Zu diesen klaren Patzern   reiht sich eine subjektive Wahrnehmung vieler Stadiongänger. Pflückte Nübel in der Saison 23/24 gefühlt neun von zehn Hereingaben sicher herunter, so sorgen derzeit gerade gegnerische Ecken regelmäßig für große Alarmstimmung im VfB-Sechzehner. Die Gründe dafür? Schlechtes Timing, ausbaufähige Abstimmung, mangelnde Entschlossenheit – sowohl beim Keeper als auch bei seinen Vorderleuten. Die fast schon ikonischen „Nübel! Nübel! Nübel“-Sprechchöre schallen in dieser Runde jedenfalls deutlich seltener durch die MHP-Arena.

Wie Torwart-Experte Sascha Felter die aktuelle Nübel-Form bewertet

Die objektiven Daten untermauern das.
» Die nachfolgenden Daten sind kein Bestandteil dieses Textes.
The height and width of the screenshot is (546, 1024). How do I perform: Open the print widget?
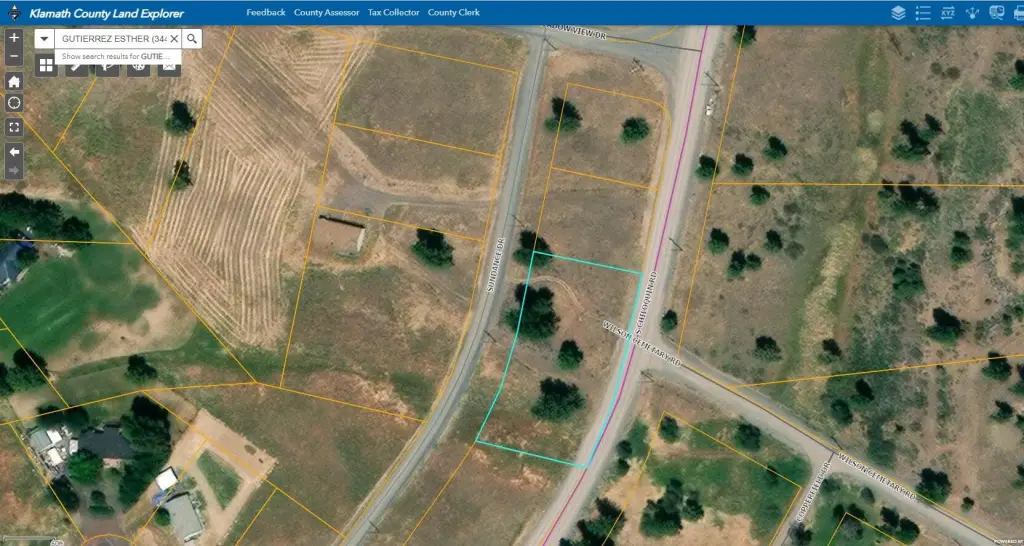click(1018, 13)
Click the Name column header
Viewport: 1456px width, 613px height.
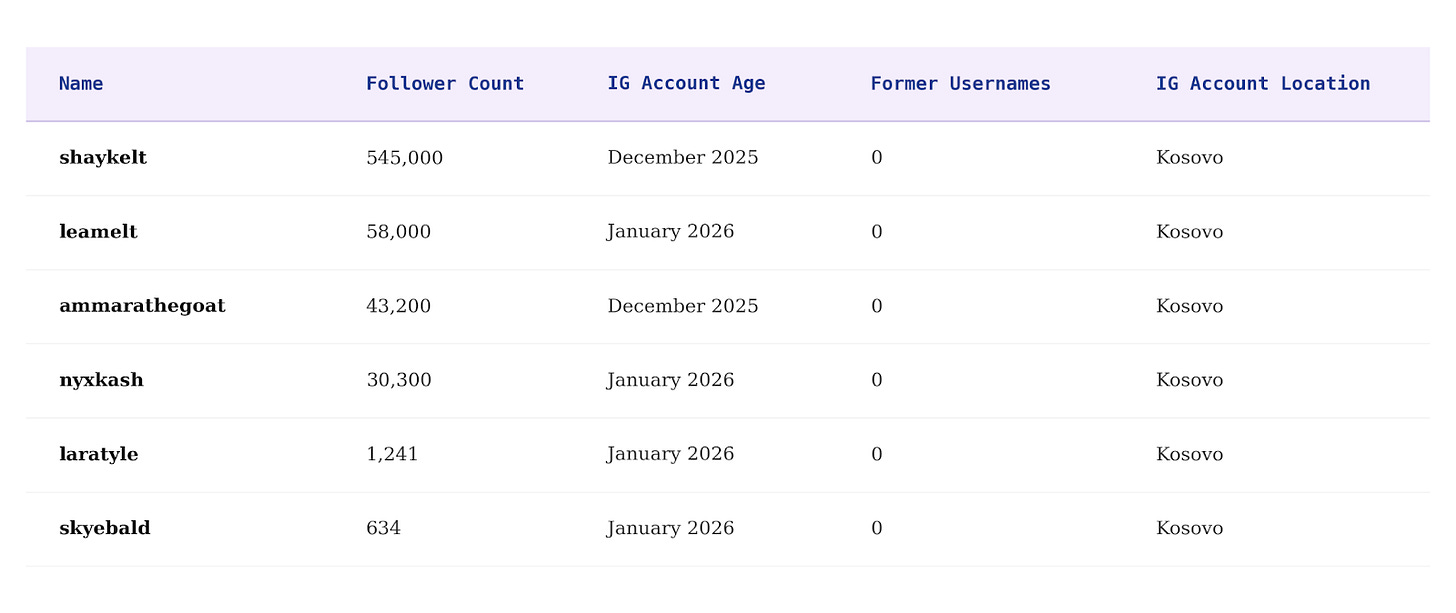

Nübel habe in dieser Saison lediglich 3 Prozent der gegnerischen Flanken abgefangen. Im Vorjahr waren es 8,8 Prozent, wie der Torhüter-Experte Sascha Felter recherchiert hat. „Was nicht herausragend, aber immerhin überdurchschnittlich war“, so Felter zur Einordnung.

Bei Nübel, so Felter, sei derzeit immer alles drin: „Von Champions League bis hin zu Kreisklasse.“ Felter, 28 Jahre alt, Torwarttrainer und branchenweit geschätzter Autor und Podcaster, hat auch die Defizite in Sachen Strafraumbeherrschung im Blick. Derzeit kranke es „schon bei den Basics“.

Daran hat selbstredend nicht nur Nübel seinen Anteil. Auch - oder gerade - der Stammtorhüter kämpft besonders mit dem Fakt, dass die Stuttgarter Innenverteidigung im Sommer komplett neu gestaltet wurde. Die stabilen und spielstarken Waldemar Anton und Hiroki Ito haben den Klub verlassen, Jeff Chabot kam neu hinzu. Und da gerade zu Saisonbeginn die Personallage in der Hintermannschaft aufgrund von Verletzungen äußerst angespannt war, konnte sich hier noch kein sturmfestes Zentrum herausbilden. Mal spielten Chabot und Rouault, mal Chabot und Chase, mal Chabot und Stiller. Die Konsequenz der vielen Wechsel: Instabilität resultierend aus fehlender Eingespieltheit. Auch mit Blick auf diverse Fernschuss-Gegentore, so die Meinung von Sascha Felter, habe Nübel abgebaut.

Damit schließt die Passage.